Ed is a very organized and disciplined man, and that's a bit unusual for an artist. After a few minutes, though, you realize there is nothing usual about this man at all.

Ed grew up on the city's east side, the son of Polish immigrants who taught him the value of hard work and the lasting beauty his talented hands could create.

"It's just a talent that you develop and you can feel," he said. "It's like, you know how a bat can fly around in the dark and he doesn't need sonar. Well, you have a built-in sonar that develops a sense for proportion that you have by discipline, you have trained yourself."

Back in 1942, Ed walked out of Catholic Central High School and into a factory plant. That didn't last long.

He was off to WWII in November as a U.S. Marine. He was in Iwo Jima when the flag was raised.

"We were on the beach and we were looking up and all a sudden someone yelled, 'There's a flag,'" he said. "And that's the way it was."

After the war, Ed's hands went to work in wood. In fact, he built a number of the beautiful staircases in some of Grosse Pointe's most fashionable homes.

"Someone said I should take sculpting lessons and there was a sculptor on the east side," he said. "I stayed with him for eight years."

The wood was wonderful, but sculpture was what he really loved. So Ed was off to Italy to to learn what the masters had taught. And when he came home again, he was not just Ed the woodworker, he was Ed the sculptor.

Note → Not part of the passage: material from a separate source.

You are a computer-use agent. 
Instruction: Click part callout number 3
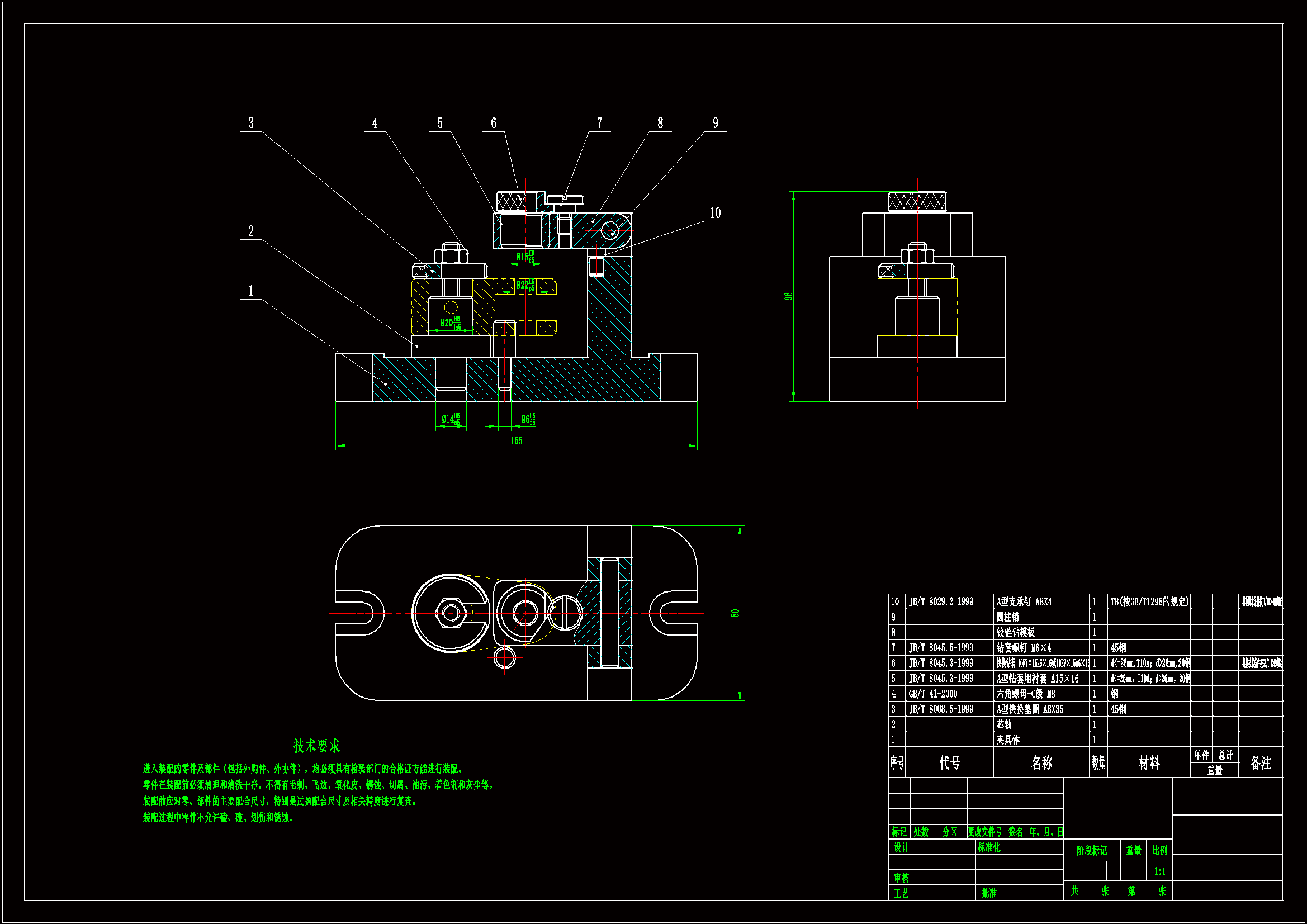tap(251, 123)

His artist's hands have kept a marriage strong, raised a proud family and brought timeless beauty to bronze, carefully cast in his favorite foundry out in Clarkston.

"I love painting," he said. "My wife painted for some years. And I love painting and watercolors, but there is nothing like sculpture. It's the Marines of art."

Ed's hands speak silently to all of us from the towering firefighters' monument in Roscommon and in the agony of his latest work, a tribute to the fallen that graces a quiet memorial in Ann Arbor.

"If you notice the helmet is touching the ground and the strap is just looped over his index finger, which represents the fragileness of life," Ed said. "Life is that fragile even in our daily life."

These are the words of Ed, the student, the soldier, the teacher.

"A lady asked my wife one time, about 15 years ago, she said, 'When is your husband going to retire?' She said, 'He's doing what a lot of people that retire want to do. He's been doing this all his life,'" he said. "And so I just love what I'm doing. And that's as far as it goes."